In 2000–01, the Titans finished in second place in the MCC, behind Butler, with a 10–4 record. Phillips averaged 22.4 points per game, tops in the MCC, while leading the school to a fourth-place finish in the 2001 National Invitation Tournament – their highest-ever finish in a major postseason tournament. After losing to Alabama in the semifinals, Detroit then played Memphis for the NIT Third Place game, but also fell short in that game, placing fourth. On the year, Phillips set still-standing single season school-records of 785 total points scored, and a 91.6% accuracy from the free throw line. Additionally, he finished with the fourth-highest free throw percentage in all of NCAA Division I. Phillips also set many school top ten records that season, including a career-high of 41 points scored against UW–Green Bay, in January. The Midwestern Collegiate Conference honored him with a third consecutive All-MCC First Team selection, as well as his second straight MCC Player of the Year award. He became just the third player ever to lead the conference in scoring multiple times, and he ended his collegiate career with 2,319 points scored, which stood as the Detroit Mercy record for over 20 years until Antoine Davis broke it in 2022. His 541 made free throws still top the program's record book, and his 348 made three-pointers were also a program record until Davis surpassed him in 2021.

Phillips garnered national acclaim for his season and career, not just conference awards. The Associated Press named him as an Honorable Mention All-American, and the Naismith Memorial Basketball Hall of Fame presented him as the 2001 Frances Pomeroy Naismith Award winner, given annually to the best Division I men's basketball player, who is or shorter.

==Professional career==
Phillips was chosen to play in the Portsmouth Invitational Tournament (PIT), after the school year ended. The PIT is composed of the top 64 recently graduated basketball players in the country, and is an opportunity for them to showcase their talent, heading into the National Basketball Association (NBA) Draft.
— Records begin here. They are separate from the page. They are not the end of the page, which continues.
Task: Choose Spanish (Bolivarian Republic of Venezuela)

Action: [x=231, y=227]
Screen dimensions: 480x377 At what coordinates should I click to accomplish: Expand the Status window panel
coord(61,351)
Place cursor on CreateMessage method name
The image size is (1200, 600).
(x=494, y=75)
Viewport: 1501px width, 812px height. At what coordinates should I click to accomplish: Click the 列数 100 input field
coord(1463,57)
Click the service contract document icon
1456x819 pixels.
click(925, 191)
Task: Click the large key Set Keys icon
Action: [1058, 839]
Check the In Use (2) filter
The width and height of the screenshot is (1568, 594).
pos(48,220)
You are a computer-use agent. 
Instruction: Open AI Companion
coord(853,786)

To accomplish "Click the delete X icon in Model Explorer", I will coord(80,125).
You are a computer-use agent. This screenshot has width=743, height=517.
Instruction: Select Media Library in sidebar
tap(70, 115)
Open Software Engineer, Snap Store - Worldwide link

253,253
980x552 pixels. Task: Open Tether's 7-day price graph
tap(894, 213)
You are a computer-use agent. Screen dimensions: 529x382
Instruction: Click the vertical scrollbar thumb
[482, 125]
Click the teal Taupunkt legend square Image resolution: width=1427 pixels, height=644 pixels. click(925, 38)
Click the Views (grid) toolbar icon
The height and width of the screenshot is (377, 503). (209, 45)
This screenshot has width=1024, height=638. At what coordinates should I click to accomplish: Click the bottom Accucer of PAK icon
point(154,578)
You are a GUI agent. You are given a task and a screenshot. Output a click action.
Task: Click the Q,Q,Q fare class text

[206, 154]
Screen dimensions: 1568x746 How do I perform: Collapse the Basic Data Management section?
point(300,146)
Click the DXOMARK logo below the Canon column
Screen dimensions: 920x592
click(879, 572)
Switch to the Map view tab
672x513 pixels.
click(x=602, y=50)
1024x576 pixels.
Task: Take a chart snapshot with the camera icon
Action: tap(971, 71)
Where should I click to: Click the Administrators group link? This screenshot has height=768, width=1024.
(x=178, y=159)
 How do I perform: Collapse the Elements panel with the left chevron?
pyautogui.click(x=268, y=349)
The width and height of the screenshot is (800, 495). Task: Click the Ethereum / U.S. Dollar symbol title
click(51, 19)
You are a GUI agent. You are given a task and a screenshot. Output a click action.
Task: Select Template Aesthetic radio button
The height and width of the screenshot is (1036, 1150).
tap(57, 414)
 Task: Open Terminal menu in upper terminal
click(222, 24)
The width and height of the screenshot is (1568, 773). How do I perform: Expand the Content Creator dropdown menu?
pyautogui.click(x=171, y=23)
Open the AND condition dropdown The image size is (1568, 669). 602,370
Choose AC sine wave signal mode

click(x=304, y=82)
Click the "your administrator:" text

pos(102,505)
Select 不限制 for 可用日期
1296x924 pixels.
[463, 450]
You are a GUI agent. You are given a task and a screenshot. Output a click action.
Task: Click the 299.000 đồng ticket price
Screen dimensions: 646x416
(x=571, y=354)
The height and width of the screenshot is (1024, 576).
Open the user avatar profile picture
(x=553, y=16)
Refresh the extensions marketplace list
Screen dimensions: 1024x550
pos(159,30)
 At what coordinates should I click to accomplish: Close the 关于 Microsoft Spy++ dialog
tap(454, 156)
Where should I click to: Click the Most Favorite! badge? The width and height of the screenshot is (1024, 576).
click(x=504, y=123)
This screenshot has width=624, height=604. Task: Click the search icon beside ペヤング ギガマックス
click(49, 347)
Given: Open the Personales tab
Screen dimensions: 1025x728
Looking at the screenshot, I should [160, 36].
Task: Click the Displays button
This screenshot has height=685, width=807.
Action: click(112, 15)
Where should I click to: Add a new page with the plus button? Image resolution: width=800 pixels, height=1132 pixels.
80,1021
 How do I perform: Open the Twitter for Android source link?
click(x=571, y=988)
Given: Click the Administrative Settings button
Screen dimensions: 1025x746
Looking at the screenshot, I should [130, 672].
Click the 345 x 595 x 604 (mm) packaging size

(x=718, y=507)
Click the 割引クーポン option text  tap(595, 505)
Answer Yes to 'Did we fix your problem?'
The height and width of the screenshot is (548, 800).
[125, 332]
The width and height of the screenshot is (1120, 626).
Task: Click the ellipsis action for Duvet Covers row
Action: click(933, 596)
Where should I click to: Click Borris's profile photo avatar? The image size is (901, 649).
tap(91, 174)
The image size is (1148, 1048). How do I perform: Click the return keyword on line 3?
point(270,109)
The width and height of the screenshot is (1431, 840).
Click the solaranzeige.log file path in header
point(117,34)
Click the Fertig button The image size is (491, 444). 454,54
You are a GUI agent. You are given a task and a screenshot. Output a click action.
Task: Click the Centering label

At the 49th installment of the tournament, Phillips earned MVP honors, after averaging 21.3 points and 5.3 assists per game, in three games played.

The Mobile Revelers, of the NBA Development League, selected Phillips in the first round (7th overall), in the 2001 NBDL Draft. He played the entire first season in NBDL history with the Revelers, while appearing in 53 total games (including 27 starts). He averaged 12.5 points and 3.7 assists per game, as Mobile finished with a 30–26 record, good for fourth place in the eight team league. The Revelers lost in the playoffs, two games to one, in a best-of-three format, to the North Charleston Lowgators.

For the next seven years, Phillips became somewhat of a journeyman. He played in over eight leagues, both domestically and internationally, and rarely stayed with one team for more than a season. His stops included leagues in Australia, France, Greece, Italy, Latvia, Portugal, Saudi Arabia, and Turkey. Three different times he was his league's scoring champion, and once was its MVP. He retired from playing professional basketball in 2010 after a stint with the Gießen 46ers.